Congrats on the job offers! You are like an inspiration to me.

jquick (#3,730)

Study STEM!

aesir (#5,963)

For what it’s worth, and parroting an earlier poster, I’d suggest you’d go for the job that will potentially give you the most autonomy or skills development. Look for opportunities to lead projects or be in charge of modeling or whatever, things that not just any random undergrad data monkey can do. The money isn’t important now, but it’ll come as you accrue unique, marketable experience. More importantly, you’ll stay in demand as you get older.

SomeLostYankee (#6,037)

I think I like #2 and if not #3. I’d suggest that while negotiating is great and all, making a decision is going to be smart. You don’t want to overplay your hand and at the end of the day, look for the role that’s going to prepare you for your NEXT job. If you can get the stability of a few years in say, #2 which is a massive improvement over your current job, I’d say that going there and doing awesome is going to open doors in management roles that you can do say, even at a company like a startup.

But just seems like a good opportunity to go with the company where there’s a good fit. It’s less about work, really and more about having the support and the people around you to help you grow, thrive and do your best stuff.

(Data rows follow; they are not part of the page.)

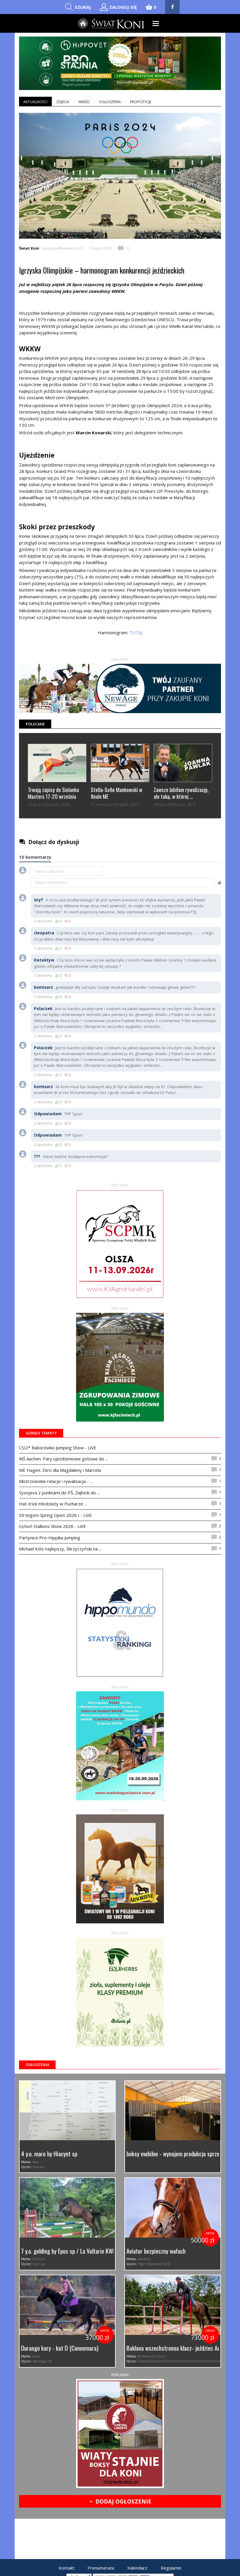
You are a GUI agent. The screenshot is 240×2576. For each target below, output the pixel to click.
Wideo (84, 101)
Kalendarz (137, 2568)
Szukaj (83, 7)
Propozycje (140, 101)
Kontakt (66, 2568)
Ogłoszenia (110, 101)
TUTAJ (135, 632)
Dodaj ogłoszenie (120, 2501)
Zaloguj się (123, 7)
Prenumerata (101, 2568)
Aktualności (35, 101)
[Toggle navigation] (155, 23)
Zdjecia (62, 101)
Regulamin (171, 2568)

So I vote #2. Congrats on your marketability and good luck deciding!

milena (#3,288)

You are incredibly talented at this job-hunting/negotiating game! Us data analysts are in high demand, and it’s nice to have the upper hand in most scenarios. I agree with other commenters that companies are jumping at the chance to hire you because data analysts are really expensive — I’ve seen some with your (and mine) length of work experience command wayyy over $70k/year. And the market will bear it!

If you love data analysis (I do!!), stick with it. You stand to make a good chunk of change, and very few people can crunch numbers in a way that the average joe can understand.